В трубке слышно, как лучший друг сопит, раздумывая над моим предложением.
– В отличие от меня, – беру я быка за рога, – профсоюз на твоей радиостанции обеспечивает тебе право в любую секунду взять заработанные в праздники отгулы. Или за свой счет взять и не быть уволенным.
– Ты хочешь сказать, что тебя могут уволить? – к Андрюхе вернулась способность соображать. – Ты что, не можешь поставить в эфир какую-нибудь записанную программу?
– В том-то и дело, что не могу!– кричу я, потому что это чистая правда. – Завтра у нас суперэксклюзив. Секретарша одного строительного магната в прямом эфире будет рассказывать, как ее начальник над ней издевался за то, что она купила ему билет на самолет, вылет которого задержали из-за нелетной погоды на 5 часов!
– А как, – в голосе друга слышен профессиональный интерес, – как он над ней издевался?
– Она должна была 17 тысяч раз написать: «Я, Иванова Александра Степановна, обещаю впредь никогда не покупать билеты на рейс такой-то и считаю себя не правой в том, что я так поступила».
– Обалдеть! – восхищен Андрюха. – Просто суперистория… Ну ладно. Хорошо. Тогда пусть доктор Ватсон остается в Москве, а Шерлок Холмс летит в Лондон.
– Юрий Шмильевич, – ворковала тем временем Бойко, идя в сторону туалета по коридору, похожему на оставшуюся без дотаций провинциальную больницу. – Как у нас дела? Звоню напомнить, что послезавтра у нас эфир «Загар – моя навязчивая идея». Сын Ирины Виннер вместе с девушками из модельного агентства уже собираются.
На другом конце радиоволны раздался очень тихий голос Айзеншписа:
– Наташа… по-моему, все! Я умираю…
– Ну, бросьте, что вы, все будет хорошо, давайте… – громко начала сочувствовать Наташа, но поскольку ей никто не отвечал, она на всякий случай сказала в тишину:
– Давайте я вам перезвоню…
И побежала в редакцию.
«Восемнадцать лет за решеткой, – думала она, – могут сломить кого угодно, но только не человека с фамилией Айзеншпис (она читала где-то, что его фамилия переводится как «железный стержень»).
– Представляете, звоню Айзеншпису, а он говорит, что умирает! Может, врача ему туда вызвать? Сейчас я его спрошу, – и тут же принялась звонить: – Алло! Алло! Юрий Шмильевич?
– Юрий Шмильевич только что умер, – ответил ей незнакомый голос, и телефон отключился.
– Как умер?
В редакции повисает тишина. Все смотрят на Наташу.
Наташа молча взяла сигарету, вышла из кабинета и снова пошла по длинному коридору в туалет. Прикурила и встала у окна. «Оказывается, даже у железных продюсеров есть сердце, – думала она, – и оно может остановиться в любую минуту…»
Хотела закурить еще одну сигарету, но пачка осталась в кабинете. «Ничего не меняется, – подумала Наташа, глядя на щербатый унитаз, деревянный стульчак и сливной бачок с ржавой цепочкой. – Особенно у нас, на восьмом».

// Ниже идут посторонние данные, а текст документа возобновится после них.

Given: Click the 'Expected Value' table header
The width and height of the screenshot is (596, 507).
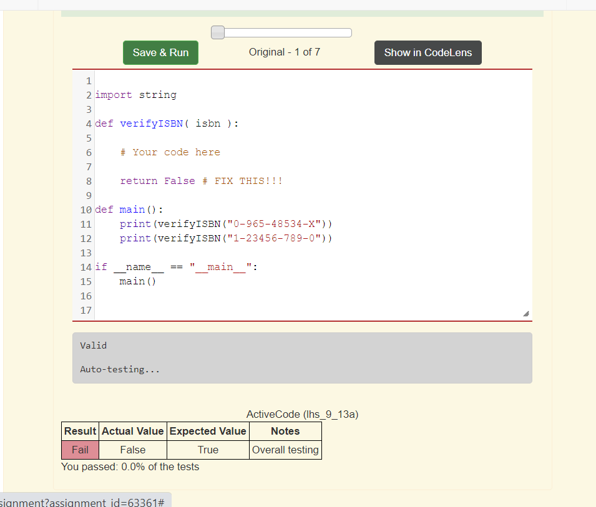Looking at the screenshot, I should pos(208,430).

Действительно, за последние десять лет на восьмом этаже Останкино ничего не менялось, особенно в туалетах. Журналист Гордон, помнится, даже собирал подписи у работников телецентра, чтобы наконец кто-то отремонтировал уборные. Но туалеты отремонтировали только на этажах, где расположены студии, да и то после того, как кто-то из правительства чуть не сломал ногу в одном из них. «Ничего не меняется», – снова повторила про себя Наташа и, бросив окурок в унитаз, с силой дернула за цепочку. Бычок закружило в водовороте, и звук струящейся воды подействовал на нее успокаивающе. И тогда она дернула за цепочку еще пять раз. Это было единственное, что она могла позволить себе в качестве снятия стресса, кроме сигарет, в стенах телецентра.